Autant que je puisse en juger, la pire chose qu'un candidat à l'élection présidentielle puisse faire est de jeter les Américains les uns contre les autres. Hillary Clinton a fait exactement cela.

Intentionnellement.


Les Américains se sont rebellés - lassés des insultes, des intimidations, d'être tancés par des gens prétendant parler en leur nom, lassés d'être accusés de tous les maux de l'Amérique alors que les responsabilités en étaient dans le camp d'en face. Les Américains n'aiment pas les bullies, les brutes qui cherchent à dominer par l'intimidation.

Aujourd'hui, comme Trump l'annonça dans son discours d'investiture, l'heure est à la réconciliation. Et pour de nombreux Américains, à un authentique espoir.

Donald J. Trump, 45e président des États-Unis

L'élection du 8 novembre ne concernait pas seulement le Président des Etats-Unis, mais aussi la Chambre des représentants et un tiers du Sénat. Comme on pouvait s'en douter, les électeurs qui ont fait l'effort de voter pour Trump n'avaient pas spécialement envie de lui lier les mains et choisirent donc de mettre au pouvoir de nombreux élus républicains.

Loin des sondages, une fois de plus, les résultats sont là: les deux chambres sont désormais sous le contrôle des Républicains. Les Démocrates étaient coutumiers du fait, notamment en 2008 avec Obama, mais pour les Républicains il faut remonter à 1924 pour retrouver pareille configuration.

usa,donald trump,hillary clinton,électionsDans les faits, cela signifie que le Président Trump dispose des majorités nécessaires pour instaurer son programme de campagne. De nombreuses réformes désastreuses et socialisantes instaurées par Obama, comme l'Obamacare, seront probablement annulées.

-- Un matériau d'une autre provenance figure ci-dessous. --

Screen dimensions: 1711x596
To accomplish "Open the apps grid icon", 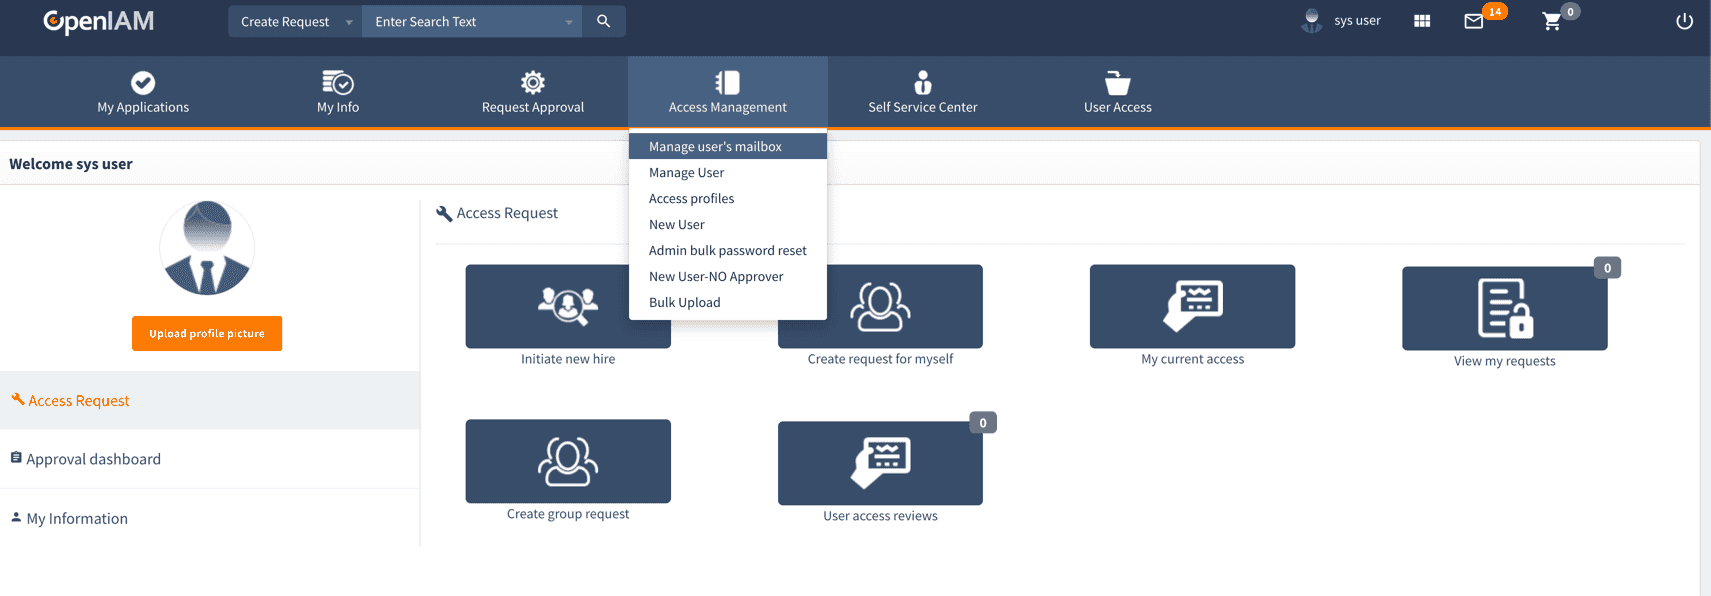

En outre, le Président Trump sera en mesure de nommer les prochains juges de la Cour Suprême - un des neuf sièges est à pourvoir immédiatement, et jusqu'à quatre d'entre eux devraient être nommés ces prochaines années.

Enfin, on peut s'attendre à ce que l'horizon se dégage sur nombre de dossiers internationaux, notamment la guerre en Syrie, le nucléaire iranien et les relations avec la Russie.

Donald Trump n'a jamais caché son scepticisme quant au controversé Réchauffement Climatique d'Origine Humaine, et pourra mettre en œuvre sa vision de l'immigration - et démontrer aux autres nations ce qu'il est possible de faire en la matière.

Nos gauchistes de service ne devraient pas trop désespérer: il est probable que le fameux TIPP dont ils se méfient tant vienne de dérailler sous leurs yeux. Wall Street et tout le big money soutenant Clinton-la-corrompue viennent de se prendre une veste. Les temps sont mûrs pour reconstruire un parti démocrate sur des bases plus saines.

Après le Brexit libérant le Royaume-Uni, les Américains viennent aussi de se libérer du joug de leurs élites. L'avenir se montre à nouveau riche de promesses.